Donna Dillman just ended her hunger strike on behalf of future generations, and in support of the Algonquin First Nation, after hearing that CCAMU (the Community Coalition Against Mining Uranium) will hold a Citizens' Inquiry into the uranium issue, backed by Greenpeace, Students against Climate Change, Canadian Association of Physicians for the Environment, David Suzuki Foundation, Canadian Coalition for Nuclear Responsibility, Voice of Women and Sierra Club of Canada. The Ontario government has stubbornly refused to hold an inquiry
Her husband, ecologist Mike Nickerson, reports:"On the assurance of this Inquiry, my wife, Donna Dillman, began eating again. After her 68 days without food, Donna is now back home, doing okay. There are ups and downs in the process of getting her digestive system back into top shape. Simple food in small quantities seem to be about all she can handle at this point." Donna says, "I began this hunger strike to shine a light on the problem of uranium mining in eastern Ontario with the hope that Premier McGuinty would call a moratorium on further mining and exploration. We have not yet got a moratorium but these hearings are a great opportunity to inform and educate Ontarians about some of the detrimental effects of uranium mining and to keep the pressure on the McGuinty government."

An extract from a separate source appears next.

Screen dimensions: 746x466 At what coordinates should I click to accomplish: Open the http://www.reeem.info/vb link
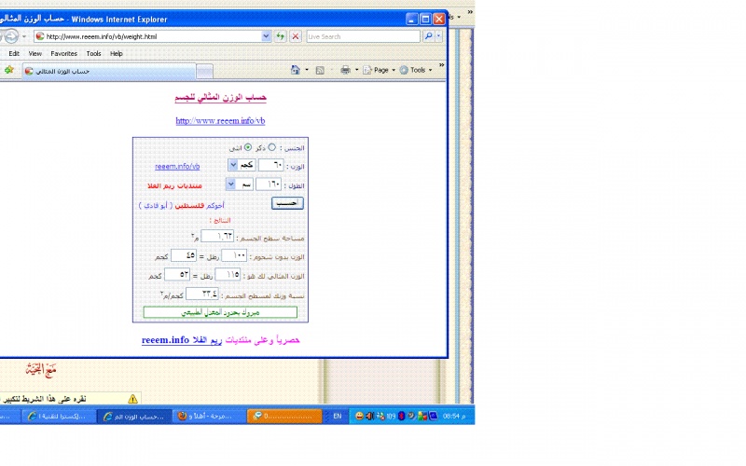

See also Algonquin First Nation maps and news with photos, also CCAMU news and Donna's blog Bring Gramma home in which she acknowledges the long struggle by Saskatchewan native people and environmentalists, citing the Oct 2007 publication of Jim Harding's Canada's Deadly Secret: Saskatchewan Uranium and the Global Nuclear System, NYT 12 Feb 08 The Cold War Threat to the Navajo,, Mines and Communities updates
"There is only one power available to citizens which does not require great wealth or the use of violence. It is the power of collective persuasion. It works on the subtle levels of thought and conversation and it works directly through democracy." -- CCAMU.